_Yapılacak İş 1_: Lütfen karar özetinde "1. Hukuk Dairesi2021/1296" sözleriyle başlayıp "onanmasına karar verilmiştir." sözleriyle biten bölümü hiç değiştirmeden yeniden yazın.
_Yapılacak İş 2_: Şu ifadelerin karar özetiyle uyuşup uyuşmadığını evet ya da hayır diye belirtin ve her birine karar özetinden belirleyici sözleri tırnak içinde ekleyin: (a) Çekişmeli taşınmaz, mirasbırakanın torununa devredilmiştir. (b) Mirasbırakanın terekesinde başka taşınmaz yoktur. (c) İstinaf kararı bozulmuştur.

_Verilen Metin_:
"""

Logo

1. Hukuk Dairesi2021/1296 E. 2022/70 K.

Yapay Zeka Özeti

Uyuşmazlık: Mirasbırakanın, sağlığında torununa yaptığı taşınmaz devir işleminin muris muvazaası olup olmadığına ilişkin tapu iptali ve tescil davası.

Gerekçe ve Sonuç: Terekesinde başka taşınmazlar da bulunan mirasbırakanın, çekişmeli taşınmazı torununu korumak amacıyla devrettiği, mirastan mal kaçırma kastının bulunmadığı değerlendirilerek istinaf kararının onanmasına karar verilmiştir.

Karar Metni

"İçtihat Metni"

"""

_Gösterilen Veriler_:

"""

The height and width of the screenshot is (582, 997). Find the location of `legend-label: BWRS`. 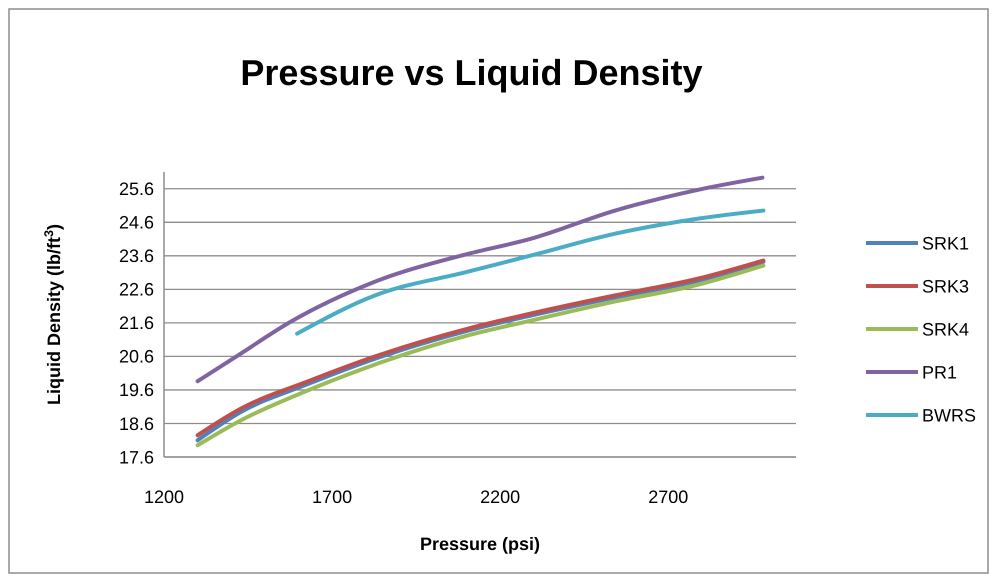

"""

_Örnek Çözüm 1_:
1. Hukuk Dairesi2021/1296 E. 2022/70 K.

Yapay Zeka Özeti

Uyuşmazlık: Mirasbırakanın, sağlığında torununa yaptığı taşınmaz devir işleminin muris muvazaası olup olmadığına ilişkin tapu iptali ve tescil davası.

Gerekçe ve Sonuç: Terekesinde başka taşınmazlar da bulunan mirasbırakanın, çekişmeli taşınmazı torununu korumak amacıyla devrettiği, mirastan mal kaçırma kastının bulunmadığı değerlendirilerek istinaf kararının onanmasına karar verilmiştir.

_Örnek Çözüm 2_:
(a) Evet: "sağlığında torununa yaptığı taşınmaz devir işleminin"
(b) Hayır: "Terekesinde başka taşınmazlar da bulunan mirasbırakanın"
(c) Hayır: "istinaf kararının onanmasına karar verilmiştir"